▶ [Excerpted text]:
↓

DENVER (KDVR) — Health experts are trying to determine how effective the COVID-19 vaccine is at stopping the spread of the virus.
“It’s hard to crystal-ball this,” said Dr. Richard Zane, chief innovation officer with UCHealth, a nonprofit health care system headquartered in Colorado.
According to the Centers for Disease Control and Prevention (CDC), a person who is vaccinated against COVID-19 can still be infected with or “carry” the virus that causes COVID-19 while not feeling sick or having symptoms. Experts call this “asymptomatic infection.”
The CDC says the vaccine is effective at keeping you from getting sick, but scientists are still learning how well it prevents people from spreading the virus.
“The short answer is there’s some emerging evidence that vaccines protect you from not just getting sick but also getting infected and spreading COVID. And it’s scientifically intuitive that that should be the case,” said Zane. “What we really need is more information, and this information is more difficult to study than whether people get sick or not after getting vaccinated.”
Zane said the evidence indicating the vaccine does help prevent the spread of COVID-19 includes studies out of Israel.
One study conducted by the Israeli Health Ministry and Pfizer Inc. found that the vaccine reduced infection, including asymptomatic cases, by 89.4% and in symptomatic cases, by 93.7%.

↑

▶ [Listed records]:
↓

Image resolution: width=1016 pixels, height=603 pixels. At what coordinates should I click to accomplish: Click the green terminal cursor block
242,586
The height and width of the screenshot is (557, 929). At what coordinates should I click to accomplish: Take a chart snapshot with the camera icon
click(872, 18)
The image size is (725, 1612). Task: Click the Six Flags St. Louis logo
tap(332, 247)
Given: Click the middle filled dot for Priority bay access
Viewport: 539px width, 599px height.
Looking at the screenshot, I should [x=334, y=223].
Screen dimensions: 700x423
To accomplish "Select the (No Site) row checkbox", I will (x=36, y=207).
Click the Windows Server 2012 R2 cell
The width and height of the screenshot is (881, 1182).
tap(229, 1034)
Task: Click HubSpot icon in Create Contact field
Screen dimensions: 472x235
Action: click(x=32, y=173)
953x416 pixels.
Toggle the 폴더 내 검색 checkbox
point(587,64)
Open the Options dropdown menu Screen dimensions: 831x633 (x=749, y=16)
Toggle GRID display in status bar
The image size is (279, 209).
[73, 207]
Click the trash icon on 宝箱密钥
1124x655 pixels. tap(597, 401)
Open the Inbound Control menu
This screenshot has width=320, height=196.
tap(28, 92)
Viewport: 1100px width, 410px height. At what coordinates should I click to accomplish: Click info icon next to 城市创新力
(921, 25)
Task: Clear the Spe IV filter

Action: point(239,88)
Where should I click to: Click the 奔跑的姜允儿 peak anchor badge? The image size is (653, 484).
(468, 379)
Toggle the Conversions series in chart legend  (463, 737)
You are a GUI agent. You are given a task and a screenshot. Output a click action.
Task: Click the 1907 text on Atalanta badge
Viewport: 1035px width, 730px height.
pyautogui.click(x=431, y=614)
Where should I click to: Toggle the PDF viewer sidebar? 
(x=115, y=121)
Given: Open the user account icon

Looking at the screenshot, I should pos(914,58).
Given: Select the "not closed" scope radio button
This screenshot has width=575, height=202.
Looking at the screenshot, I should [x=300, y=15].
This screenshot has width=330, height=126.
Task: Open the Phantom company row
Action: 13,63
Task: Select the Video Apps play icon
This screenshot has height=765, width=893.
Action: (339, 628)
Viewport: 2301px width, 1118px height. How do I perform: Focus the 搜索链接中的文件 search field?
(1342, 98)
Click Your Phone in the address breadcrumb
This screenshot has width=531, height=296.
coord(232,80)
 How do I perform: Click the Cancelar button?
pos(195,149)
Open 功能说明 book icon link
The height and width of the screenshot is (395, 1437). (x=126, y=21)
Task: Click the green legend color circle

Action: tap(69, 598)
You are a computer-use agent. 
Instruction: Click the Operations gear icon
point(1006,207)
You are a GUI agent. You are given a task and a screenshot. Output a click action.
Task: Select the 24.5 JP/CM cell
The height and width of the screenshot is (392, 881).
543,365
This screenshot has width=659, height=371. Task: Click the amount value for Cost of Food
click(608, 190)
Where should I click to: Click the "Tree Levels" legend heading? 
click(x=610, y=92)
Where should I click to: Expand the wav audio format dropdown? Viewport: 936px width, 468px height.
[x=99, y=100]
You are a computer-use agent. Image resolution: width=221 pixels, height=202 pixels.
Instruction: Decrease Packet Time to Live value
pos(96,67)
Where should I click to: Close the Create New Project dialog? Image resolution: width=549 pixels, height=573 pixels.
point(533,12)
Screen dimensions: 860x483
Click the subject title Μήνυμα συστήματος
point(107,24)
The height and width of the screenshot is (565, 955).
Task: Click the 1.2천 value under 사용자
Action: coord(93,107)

↑

▶ [Work instruction]: Quote everything in the COVID-19 vaccine article from "Zane said the" down to "cases, by 93.7%." word for word.

▶ [Solution]:
Zane said the evidence indicating the vaccine does help prevent the spread of COVID-19 includes studies out of Israel.
One study conducted by the Israeli Health Ministry and Pfizer Inc. found that the vaccine reduced infection, including asymptomatic cases, by 89.4% and in symptomatic cases, by 93.7%.